I’m leveraging PHP, MySQL, and Apache for this particular implementation, but the concepts work for other environments as well. Interestingly enough I’m helping address a very similar problem at my “real job.”

The first thing to understand is the concept of SEO friendly URLs and URL rewriting. There’s a real slick way to handle this in Apache using the mod_rewrite module. Essentially what happens is a user types in a URL such as: http://www.somedomain.com/client/controller/action/param1/param2 – that’s the basic format. Now of course a URL wont always look like this, we can assume some defaults, etc, but I’m only going to use this example as it is easier to explain.

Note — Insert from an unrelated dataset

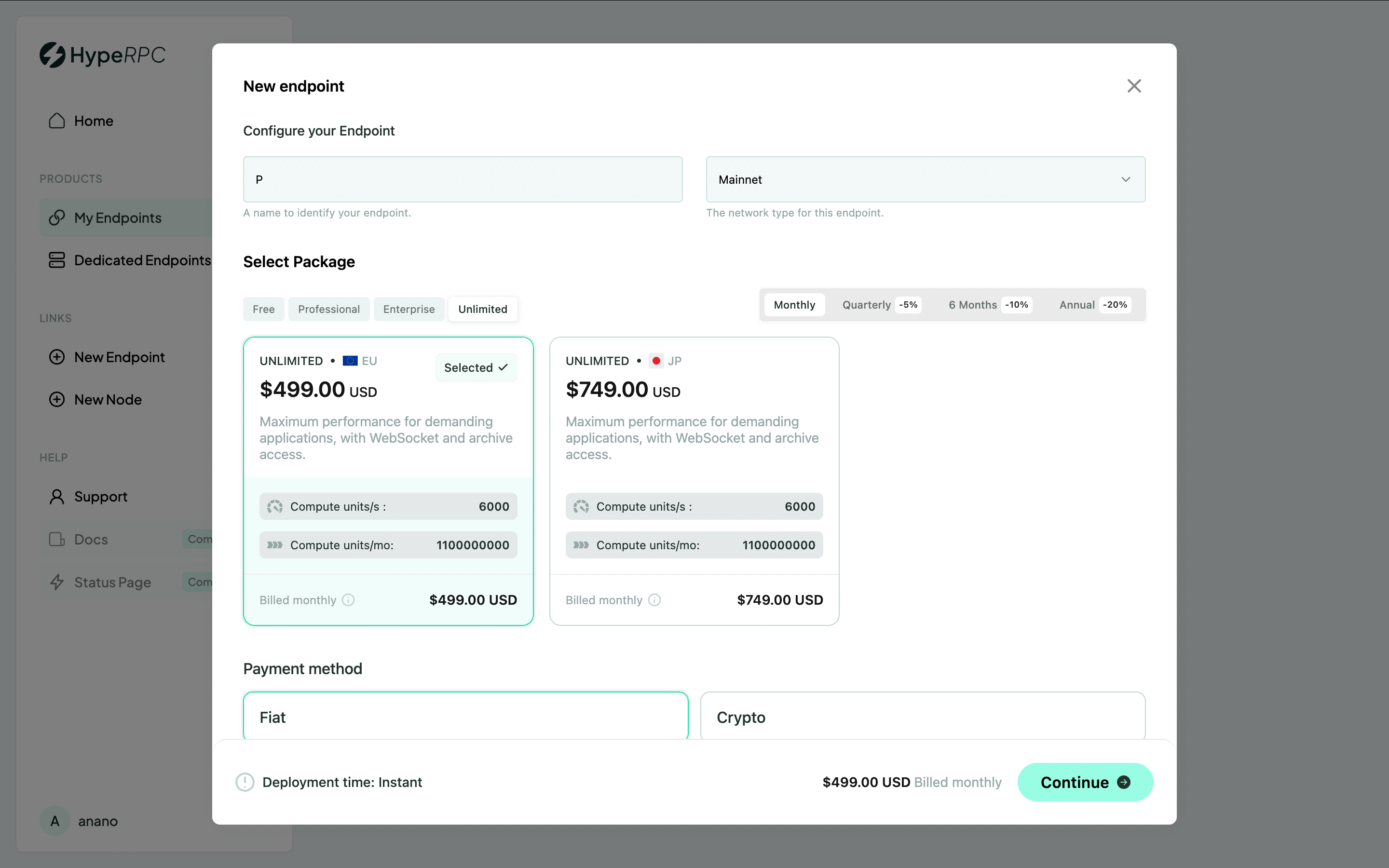Click the endpoint name input field

pyautogui.click(x=463, y=180)
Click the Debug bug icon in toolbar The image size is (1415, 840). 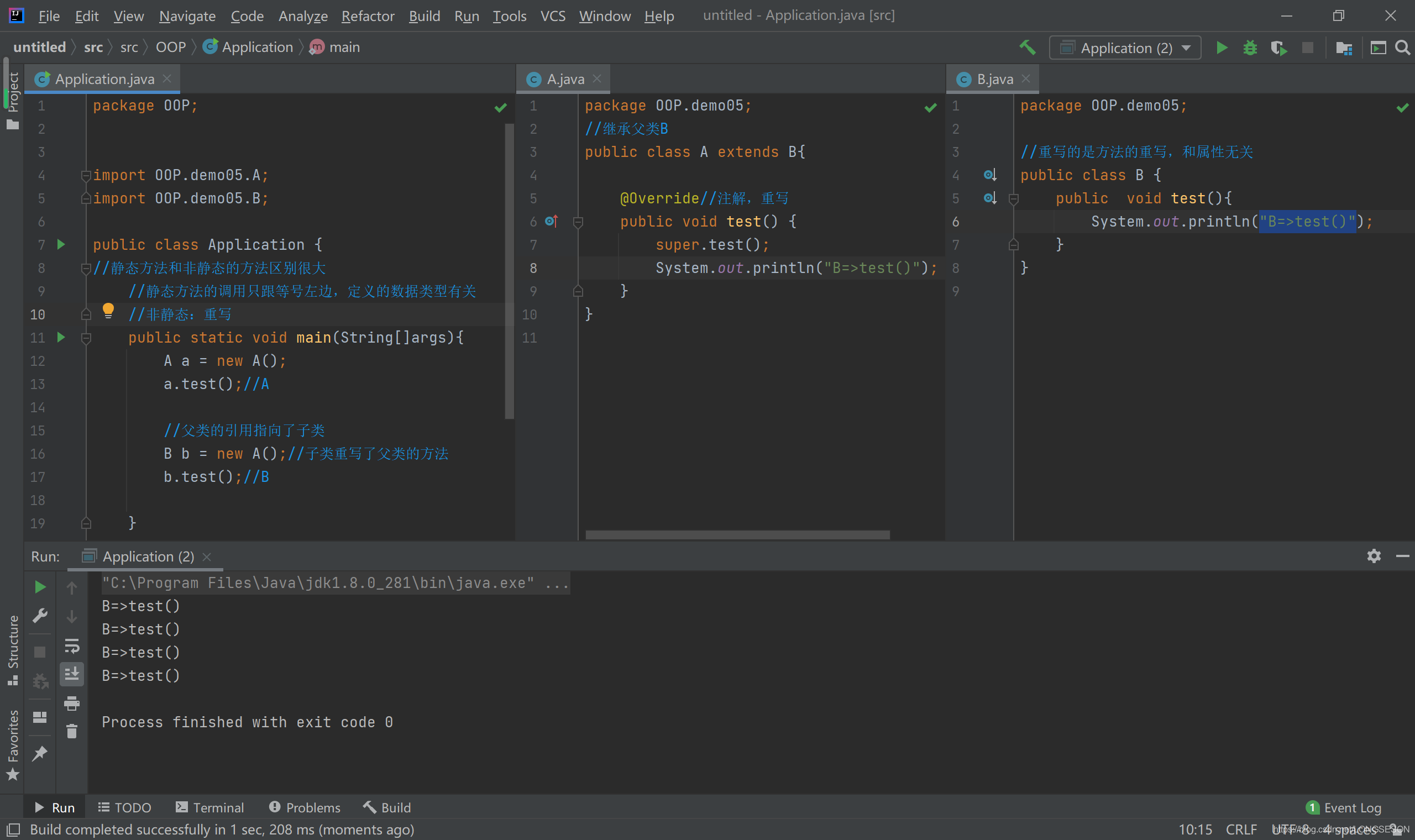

  1. So this URL gets entered into a browser and the user hits ‘Go.’ The request is first looked at by Apache’s .htaccess file. This file will basically take the request and forward it on to the index.php page. This page invokes some classes to parse the URL into individual tokens so that we can make sense of the request.
  2. The request then uses the tokens to determine appropriate action to take. The request is handled via a Router which uses the controller parameter to invoke the appropriate class. The action parameter is essentially a subset of the controller. It’s an event (action) that does some work for the controller.
  3. The typical case is that a controller/action will use the client parameter to load in the appropriate look-n-feel (master view). It also loads a sub view which is usually the template for a particular page.
  4. As was mentioned earlier the view does not contain any business logic. It should basically just define placeholders which need populated. This is where business logic and the use of models come in to place.
  5. A model is invoked to determine the appropriate data to populate the view with. We basically pass in any parameters to get some data back and then we use that data to populate the view.
  6. At this point our page is populated, rendered, and ultimately returned to the clients browser.

Now that I’ve completed an explanation, here’s the shorter version:

User Request -> URL Rewrite -> index.php -> Router -> Controller -> Action -> View/Model -> Return to user

It sounds like there is a lot going on, but the majority of it is transparent. This approach separates out the main parts of the code so that they are logically grouped and much easier to maintain. Furthermore, since the framework handles most of this behind the scenes it actually takes very little code to create new pages/implement new features. The whole concept is really pretty elegant if you ask me!

I’m pretty excited because my framework can be shared in some of the additional markets/products I intend to pursue in the near future. This means even less code to maintain, thus a much more scalable/maintainable model.

So that’s kind of where I sit today. The framework is in place and the dummy functionality is ready to go. Now I need to start working through my front-end user features one by one and then ultimatelly built the administrative tools that will complete the product. It’s all pretty simple stuff, but it can be pretty slow due to all the other stuff going on in life. I just gotta keep chipping away at it.